A middle-aged man and his two sons are in custody awaiting trial for the shootings. Police suspect that the shooting was linked to a brawl over a young woman at a Malmö nightclub.
Afterwards, the police found a five kroner coin in the victim's Burberry bag, which according to the surveillance footage was hanging on his body at the time of the attack. One of the bullets hit the coin, which meant that the victim took four shots in the stomach instead of five, which provided him a narrow escape. Later, Malmö Police released images of the deformed coin and the bullet-punctured bag.

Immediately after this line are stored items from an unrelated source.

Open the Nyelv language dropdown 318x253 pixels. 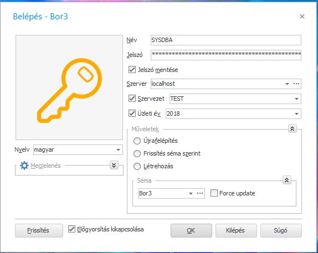tap(118, 150)
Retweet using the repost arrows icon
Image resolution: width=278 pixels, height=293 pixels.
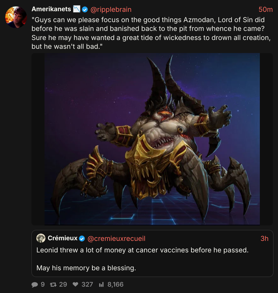click(x=53, y=285)
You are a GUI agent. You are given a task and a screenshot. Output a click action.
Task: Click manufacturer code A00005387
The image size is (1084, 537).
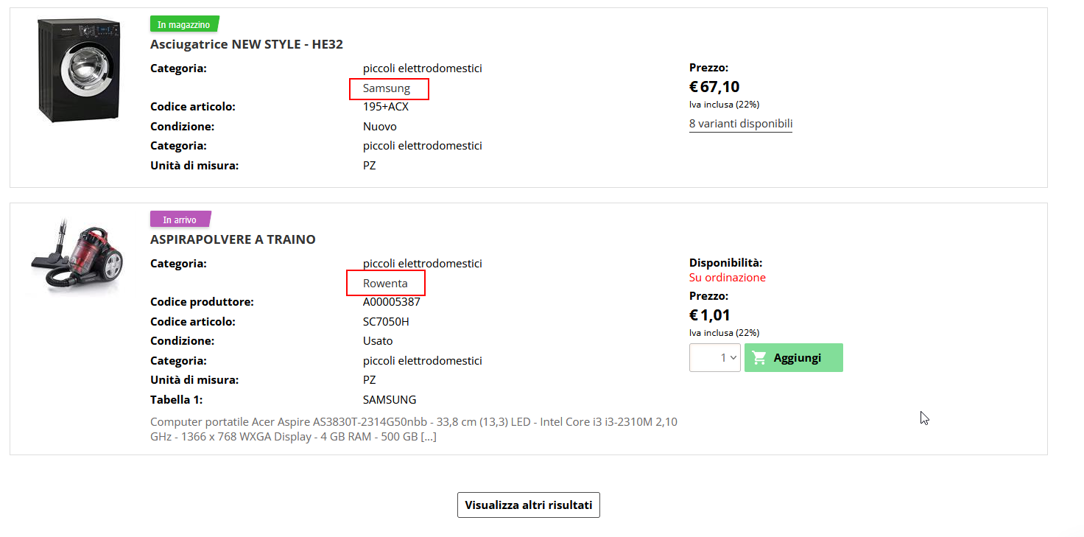tap(392, 302)
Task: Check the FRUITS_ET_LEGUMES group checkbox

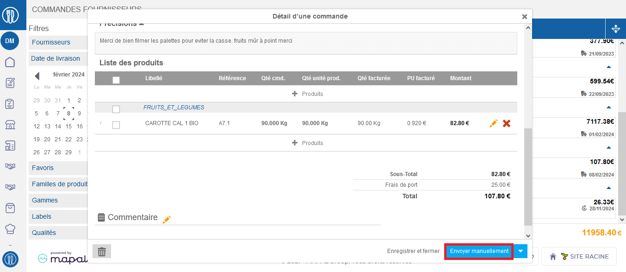Action: pos(116,109)
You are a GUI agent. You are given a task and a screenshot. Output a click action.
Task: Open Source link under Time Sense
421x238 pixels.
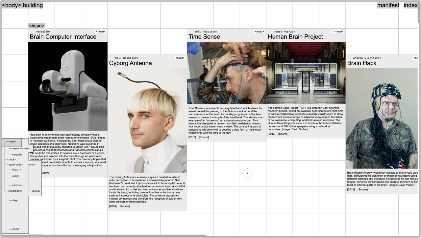coord(204,137)
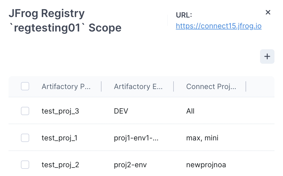Click the truncated proj1-env1-... cell
Viewport: 283px width, 176px height.
click(136, 138)
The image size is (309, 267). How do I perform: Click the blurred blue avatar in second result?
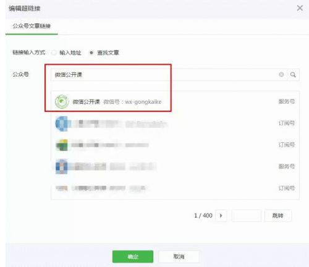(62, 124)
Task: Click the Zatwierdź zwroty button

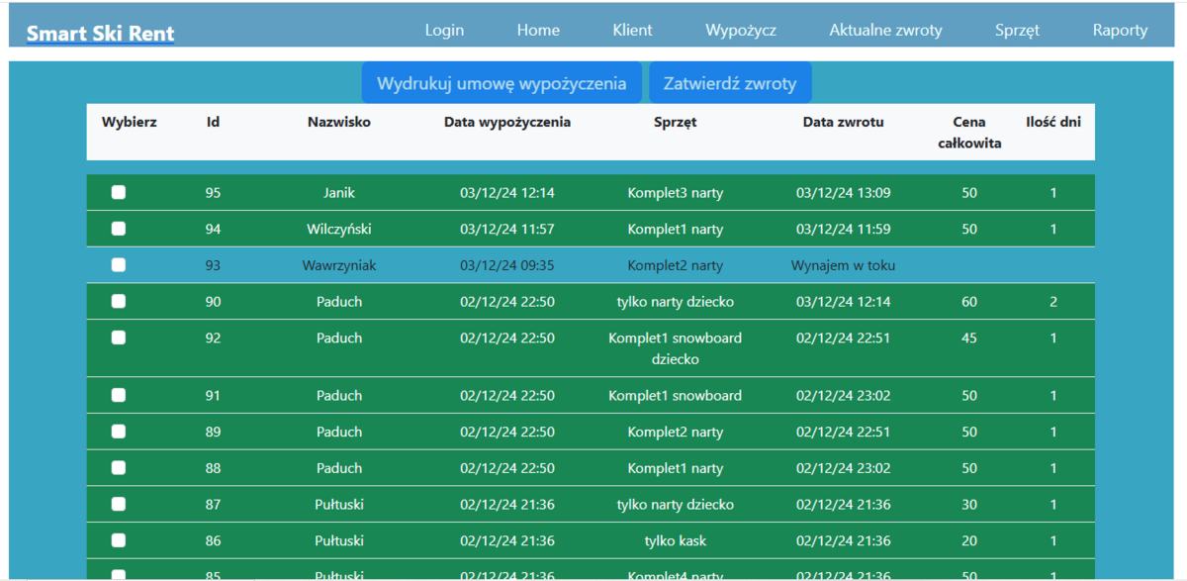Action: click(730, 83)
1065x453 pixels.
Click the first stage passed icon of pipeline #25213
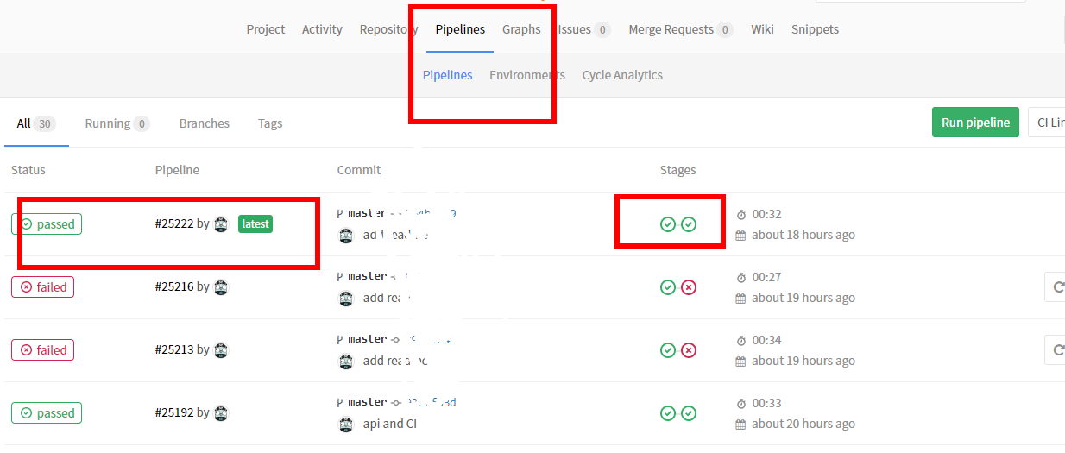coord(667,350)
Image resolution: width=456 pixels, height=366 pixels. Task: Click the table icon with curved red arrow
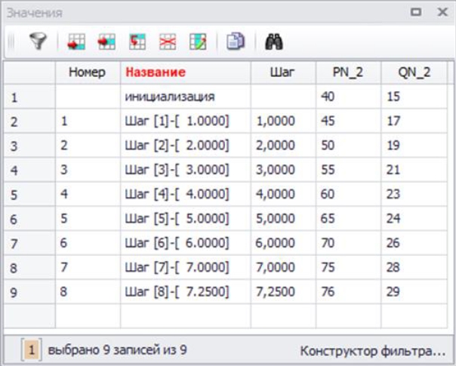point(137,42)
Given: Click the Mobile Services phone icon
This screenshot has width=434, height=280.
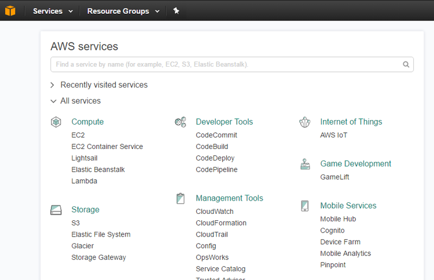Looking at the screenshot, I should [x=305, y=206].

"You have had a guardian angel. You might just as well have been dead by now," one of the Malmö policemen investigating the shooting told the man as he recovered, according to court documents.
Remarkably, this is not the first report of a coin actually stopping a gunshot. George Erasmus Dixon, commander of the Confederate submarine HL Hunley during the American Civil war, was reputedly saved by a $20 golden coin he carried as a charm for good luck. The legendary coin is supposed to have saved his leg, and possibly his life. Whereas many discard this story as an urban legend, the United States $20 double eagle coin was minted in 1860 and was left clearly deformed from the bullet's impact.
Similar incidents of coins stopping bullets have been reported in the UK, India and Israel.
In 2008, the famous TV series The Mythbusters investigated whether it was possible for a police badge to stop a bullet. Their verdict was that it was "plausible."